Percentage Boers can be mixed with anything. They generally tend to be mixed with Spanish, an unregistered Boer or one of the standard Dairy breeds. My percentage doe is part Nubian.

The only thing I can think of is if the Boers are horned and the Nubians are not. Even then its not normally much of an issue. Boers tend to be more laid back and if anything I've found hornless goats to be much rougher than those with horns.


----------



## billmac (Sep 8, 2008)

The boer breeder I'm working with does not disbud his animals since he shows them. The kids I get will be just weaned, so I will most likely have to band the horns of the boers.

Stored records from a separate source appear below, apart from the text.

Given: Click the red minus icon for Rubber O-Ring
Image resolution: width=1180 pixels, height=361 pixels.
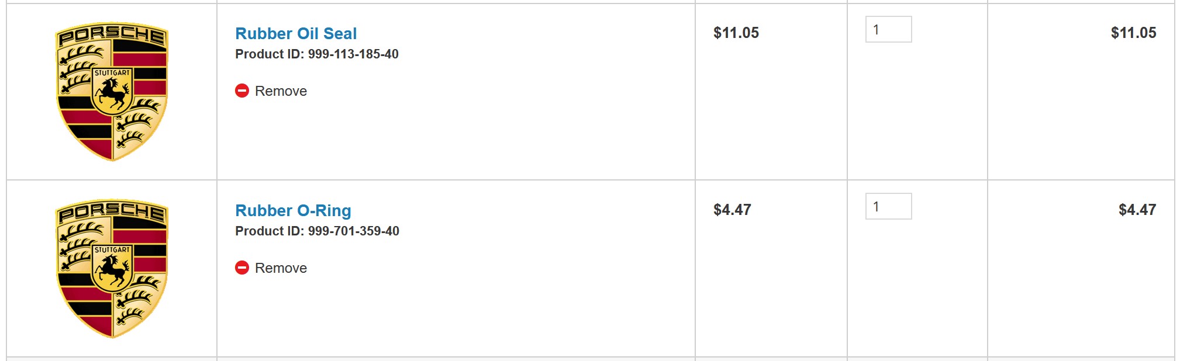Looking at the screenshot, I should pyautogui.click(x=242, y=268).
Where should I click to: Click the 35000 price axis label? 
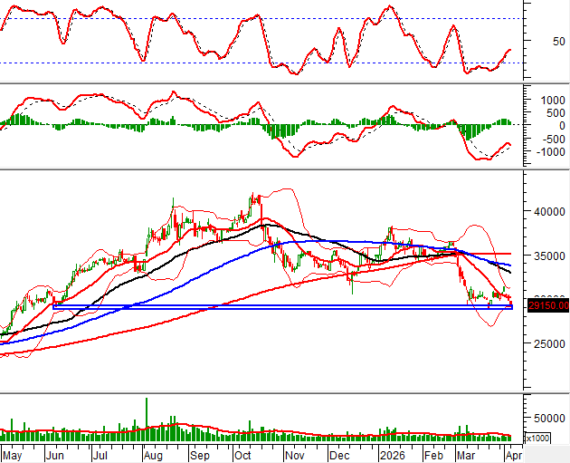[x=545, y=256]
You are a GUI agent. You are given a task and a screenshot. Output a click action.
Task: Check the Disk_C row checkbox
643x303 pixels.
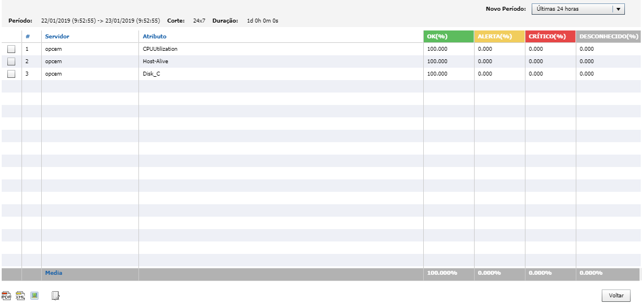coord(11,74)
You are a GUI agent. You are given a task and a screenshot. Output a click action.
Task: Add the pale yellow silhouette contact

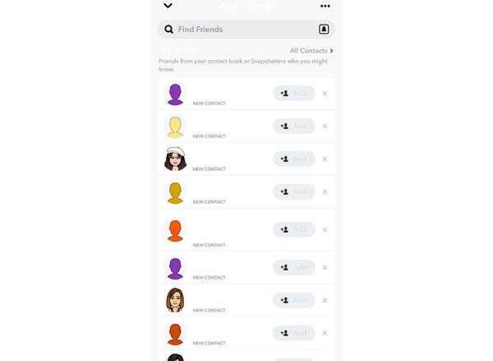click(293, 126)
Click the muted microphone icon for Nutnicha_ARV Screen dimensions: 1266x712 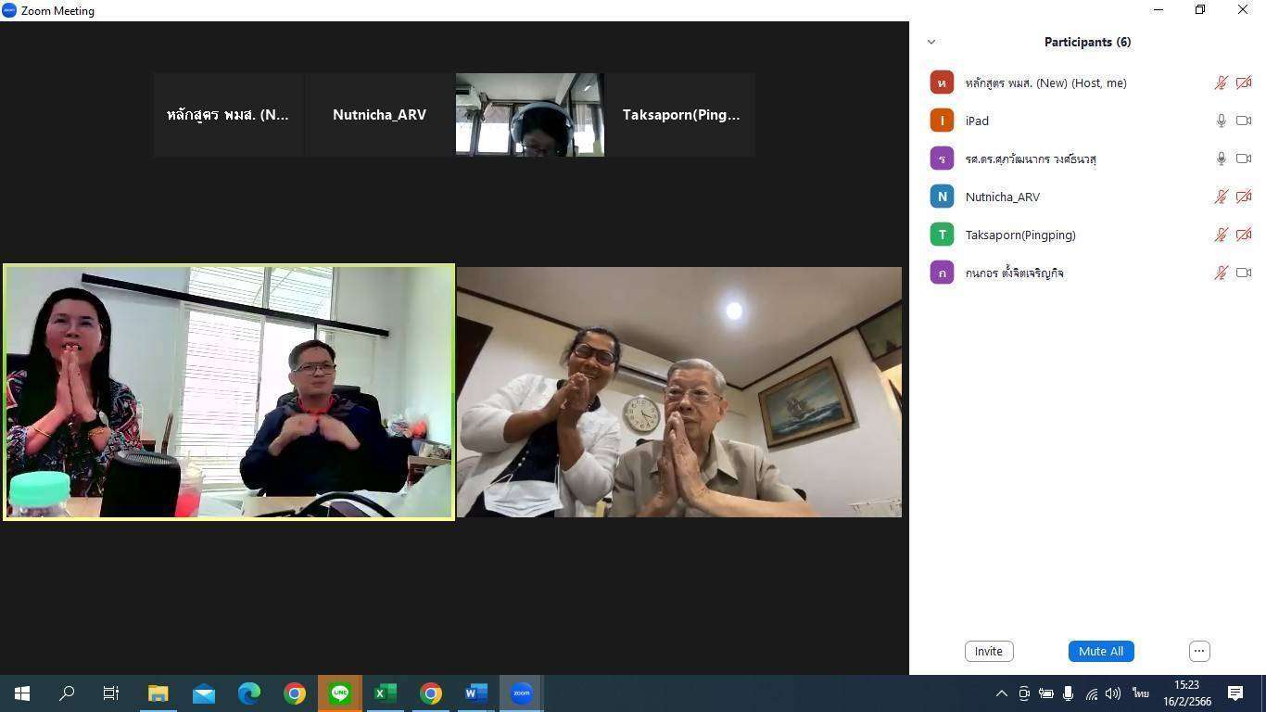coord(1222,197)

The boers are beautiful animals.


----------



## rgbdab (Nov 26, 2007)

You will need to keep the boer buck from breeding pygmys or there will be a lot of size problems for the pygmy.
Nubians are similar size, just not as "meaty" and should do fine.

I have all boers and boer%, some have horns and some do not. I have not had any problems and would be hesitant to try to remove horns at that age.

I may be prejudiced ) but I think boers are pretty awesome animals.

Enjoy!!

Denise


----------



## toth boer goats (Jul 20, 2008)

I am a boer goat breeder to ...and don't believe in dehorning, but others do here, on the goat spot ....each person has there own opinions ...and I do ...respect that.. :wink: 

Horns are radiators in the summer, they keep the goat cooler....I have seen my boers out in 118 degree weather, tolerating the heat..Also ...the horn is actually part of the goat’s nasal passage and they pass air into them to help keep warm in the winter... 
It is risky de-horning bucks, there scent glands are located behind his horns......

try to hold a goat without horns.... when you can......hold a goat with horns...LOL :greengrin: :wink: 

I had percentage nubian/boer X ....years ago..........they were good in 2 ways... milk production and meat, I like this combo the best.....they also grew faster .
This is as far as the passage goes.